栄養素の一つに「炭水化物」というものがあります。炭水化物はいわゆる「糖分」の事であり、脳や筋肉などを動かすためのエネルギー源として主に使われています。そのため糖が不足すると脳や筋肉の活動は著しく低下してしまうでしょう。エネルギー不足といえば「運動でのスタミナ切れ」をイメージすると思いますが、実は激しい運動や繊細な動きを要求されるスポーツでは脳も疲労しているのです。

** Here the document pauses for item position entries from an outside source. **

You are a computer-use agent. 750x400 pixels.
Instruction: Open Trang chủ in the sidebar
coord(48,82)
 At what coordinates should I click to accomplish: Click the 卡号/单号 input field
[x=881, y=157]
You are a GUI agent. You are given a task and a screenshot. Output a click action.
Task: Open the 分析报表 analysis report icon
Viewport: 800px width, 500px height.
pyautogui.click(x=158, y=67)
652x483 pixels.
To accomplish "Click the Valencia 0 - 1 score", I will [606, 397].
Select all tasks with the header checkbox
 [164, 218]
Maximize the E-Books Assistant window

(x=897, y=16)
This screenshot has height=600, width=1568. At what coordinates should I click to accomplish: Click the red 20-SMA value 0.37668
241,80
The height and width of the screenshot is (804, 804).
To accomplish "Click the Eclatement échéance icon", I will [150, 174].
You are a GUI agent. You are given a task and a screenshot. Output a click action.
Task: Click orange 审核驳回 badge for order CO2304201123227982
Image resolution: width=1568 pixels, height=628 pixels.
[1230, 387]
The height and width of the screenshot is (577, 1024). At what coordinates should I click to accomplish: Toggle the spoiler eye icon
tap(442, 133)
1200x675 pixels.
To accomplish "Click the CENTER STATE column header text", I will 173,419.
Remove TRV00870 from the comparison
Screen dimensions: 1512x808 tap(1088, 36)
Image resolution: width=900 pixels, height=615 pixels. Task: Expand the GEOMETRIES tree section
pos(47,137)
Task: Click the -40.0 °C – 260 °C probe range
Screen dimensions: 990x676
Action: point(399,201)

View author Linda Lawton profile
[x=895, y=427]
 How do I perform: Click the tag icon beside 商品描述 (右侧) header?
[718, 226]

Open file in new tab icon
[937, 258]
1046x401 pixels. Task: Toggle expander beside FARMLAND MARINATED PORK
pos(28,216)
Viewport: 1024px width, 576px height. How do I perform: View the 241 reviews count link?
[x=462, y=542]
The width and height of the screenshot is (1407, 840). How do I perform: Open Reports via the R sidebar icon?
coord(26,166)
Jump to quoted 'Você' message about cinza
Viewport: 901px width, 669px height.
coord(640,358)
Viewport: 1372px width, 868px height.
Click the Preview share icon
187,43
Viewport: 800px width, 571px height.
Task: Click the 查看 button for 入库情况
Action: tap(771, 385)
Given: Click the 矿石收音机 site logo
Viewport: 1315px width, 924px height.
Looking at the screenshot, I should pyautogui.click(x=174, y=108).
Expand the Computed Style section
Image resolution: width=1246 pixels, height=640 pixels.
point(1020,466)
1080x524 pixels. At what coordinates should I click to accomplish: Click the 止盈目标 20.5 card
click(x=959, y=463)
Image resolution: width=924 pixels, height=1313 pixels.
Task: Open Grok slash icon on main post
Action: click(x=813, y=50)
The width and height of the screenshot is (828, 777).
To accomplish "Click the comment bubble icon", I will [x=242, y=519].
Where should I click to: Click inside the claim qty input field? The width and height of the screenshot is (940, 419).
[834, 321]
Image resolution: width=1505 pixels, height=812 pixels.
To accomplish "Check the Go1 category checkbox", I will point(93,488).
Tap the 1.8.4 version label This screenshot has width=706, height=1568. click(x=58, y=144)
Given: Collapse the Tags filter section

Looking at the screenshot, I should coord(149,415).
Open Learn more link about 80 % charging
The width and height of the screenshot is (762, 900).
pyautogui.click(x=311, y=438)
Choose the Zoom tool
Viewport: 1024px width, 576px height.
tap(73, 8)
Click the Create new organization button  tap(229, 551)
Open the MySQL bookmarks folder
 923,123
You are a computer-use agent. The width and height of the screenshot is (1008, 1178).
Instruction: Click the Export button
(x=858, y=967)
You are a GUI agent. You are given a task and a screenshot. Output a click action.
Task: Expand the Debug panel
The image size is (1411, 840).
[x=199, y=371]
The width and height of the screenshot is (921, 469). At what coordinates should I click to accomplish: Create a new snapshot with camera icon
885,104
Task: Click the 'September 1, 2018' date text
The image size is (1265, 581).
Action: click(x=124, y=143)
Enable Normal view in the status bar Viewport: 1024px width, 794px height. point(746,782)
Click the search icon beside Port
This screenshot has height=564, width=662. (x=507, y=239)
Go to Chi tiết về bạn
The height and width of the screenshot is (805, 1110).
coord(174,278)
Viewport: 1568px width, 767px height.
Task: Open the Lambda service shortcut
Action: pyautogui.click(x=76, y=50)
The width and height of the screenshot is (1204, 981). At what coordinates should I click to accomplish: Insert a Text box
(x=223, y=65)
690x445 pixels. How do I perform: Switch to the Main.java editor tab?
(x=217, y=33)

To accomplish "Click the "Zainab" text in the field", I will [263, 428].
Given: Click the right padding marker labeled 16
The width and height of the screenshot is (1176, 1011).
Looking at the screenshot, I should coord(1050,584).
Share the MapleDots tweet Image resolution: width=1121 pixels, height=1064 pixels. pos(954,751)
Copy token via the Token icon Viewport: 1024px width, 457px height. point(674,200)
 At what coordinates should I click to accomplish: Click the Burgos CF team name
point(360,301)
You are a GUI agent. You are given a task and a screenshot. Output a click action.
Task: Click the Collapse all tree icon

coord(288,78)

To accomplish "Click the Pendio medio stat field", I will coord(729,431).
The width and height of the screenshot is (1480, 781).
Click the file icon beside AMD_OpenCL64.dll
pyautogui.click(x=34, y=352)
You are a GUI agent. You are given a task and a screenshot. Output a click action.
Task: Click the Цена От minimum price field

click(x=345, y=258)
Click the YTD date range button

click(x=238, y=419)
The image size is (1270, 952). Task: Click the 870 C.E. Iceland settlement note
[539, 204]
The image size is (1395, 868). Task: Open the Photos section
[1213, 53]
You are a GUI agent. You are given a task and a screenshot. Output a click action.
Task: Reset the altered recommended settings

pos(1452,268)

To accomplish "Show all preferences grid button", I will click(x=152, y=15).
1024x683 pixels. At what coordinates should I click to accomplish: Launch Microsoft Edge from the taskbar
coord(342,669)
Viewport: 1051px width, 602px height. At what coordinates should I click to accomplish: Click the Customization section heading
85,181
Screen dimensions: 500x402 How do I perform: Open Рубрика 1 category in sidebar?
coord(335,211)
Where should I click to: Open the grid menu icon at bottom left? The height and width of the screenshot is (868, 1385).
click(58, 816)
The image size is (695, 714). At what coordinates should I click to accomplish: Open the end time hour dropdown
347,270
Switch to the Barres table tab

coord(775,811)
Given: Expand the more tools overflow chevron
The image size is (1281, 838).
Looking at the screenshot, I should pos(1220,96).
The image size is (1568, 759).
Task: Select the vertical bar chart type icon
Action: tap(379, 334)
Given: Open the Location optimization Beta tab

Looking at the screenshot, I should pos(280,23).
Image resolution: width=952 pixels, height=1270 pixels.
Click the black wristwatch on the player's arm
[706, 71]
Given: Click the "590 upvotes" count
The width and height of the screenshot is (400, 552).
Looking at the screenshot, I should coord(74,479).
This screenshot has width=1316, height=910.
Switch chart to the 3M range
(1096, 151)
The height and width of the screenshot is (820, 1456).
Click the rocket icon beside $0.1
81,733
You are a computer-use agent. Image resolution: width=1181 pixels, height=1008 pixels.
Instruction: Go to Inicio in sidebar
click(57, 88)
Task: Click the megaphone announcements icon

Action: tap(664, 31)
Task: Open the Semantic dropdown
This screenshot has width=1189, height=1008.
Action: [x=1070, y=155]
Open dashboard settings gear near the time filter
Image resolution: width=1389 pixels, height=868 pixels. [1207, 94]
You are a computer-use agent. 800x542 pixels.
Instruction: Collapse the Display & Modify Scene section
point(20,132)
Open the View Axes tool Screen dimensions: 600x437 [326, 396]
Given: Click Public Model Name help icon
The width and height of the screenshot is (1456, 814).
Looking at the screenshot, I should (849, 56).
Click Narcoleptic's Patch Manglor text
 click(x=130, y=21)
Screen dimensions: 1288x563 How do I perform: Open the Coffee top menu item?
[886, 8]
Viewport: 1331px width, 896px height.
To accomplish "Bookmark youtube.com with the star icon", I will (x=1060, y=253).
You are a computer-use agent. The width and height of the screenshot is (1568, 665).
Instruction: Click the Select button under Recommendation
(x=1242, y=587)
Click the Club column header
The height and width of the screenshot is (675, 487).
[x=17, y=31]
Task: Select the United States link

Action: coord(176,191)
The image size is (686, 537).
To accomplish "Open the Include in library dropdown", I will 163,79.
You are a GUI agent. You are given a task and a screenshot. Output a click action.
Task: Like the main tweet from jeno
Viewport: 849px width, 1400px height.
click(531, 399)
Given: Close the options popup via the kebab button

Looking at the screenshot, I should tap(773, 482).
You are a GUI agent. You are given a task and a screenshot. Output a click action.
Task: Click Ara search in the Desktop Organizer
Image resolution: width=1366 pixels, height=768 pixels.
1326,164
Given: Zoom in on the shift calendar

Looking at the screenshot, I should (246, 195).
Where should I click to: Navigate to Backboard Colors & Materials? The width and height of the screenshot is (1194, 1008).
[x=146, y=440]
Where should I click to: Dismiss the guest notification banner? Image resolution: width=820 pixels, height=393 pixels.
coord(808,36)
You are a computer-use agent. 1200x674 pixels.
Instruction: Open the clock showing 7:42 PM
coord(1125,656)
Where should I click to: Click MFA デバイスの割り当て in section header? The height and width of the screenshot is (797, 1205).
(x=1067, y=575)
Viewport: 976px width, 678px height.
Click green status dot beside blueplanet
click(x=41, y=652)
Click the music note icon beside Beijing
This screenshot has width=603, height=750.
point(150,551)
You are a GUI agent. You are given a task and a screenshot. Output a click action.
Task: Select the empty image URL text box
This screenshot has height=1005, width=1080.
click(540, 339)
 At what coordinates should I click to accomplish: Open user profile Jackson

糖には様々な種類がありますが、その中でも「ブドウ糖」は最も単純な構造をしており、非常に吸収が速いという特徴があります。よって脳がつかれた時にエネルギー補給としてその場で速やかに吸収する事ができます。吸収が速いので血糖値が急激に上がりやすいというリスクはありますが、ブドウ糖は一時的に筋肉内に蓄える事ができます。使い切れなかった糖は時間が経つと脂肪へ変換されてしまいますが、運動習慣があって筋肉量が多い人では例え急激に血糖値が上がっても、その糖を無駄なく利用する事ができます。すなわち糖の蓄積=脂肪の蓄積を抑える事ができるのです。

ブドウ糖を得られる食品としては「砂糖(加工していない粉のまま)」が代表的です。その他ではお米、パン、麺、芋、お菓子などでもブドウ糖は得られるのですが、ブドウ糖の形に分解するまでに時間がかかるため、砂糖と比べると吸収は緩やかな傾向にあります。緩やかという事は血糖値が急激に上がらないというメリットももちろんあるのですが、疲労回復という意味ではブドウ糖の方が圧倒的に効果的ですし、消費しきれなかった糖が蓄積する事ではいずれにしろ肥満に繋がる事に変わりはありません。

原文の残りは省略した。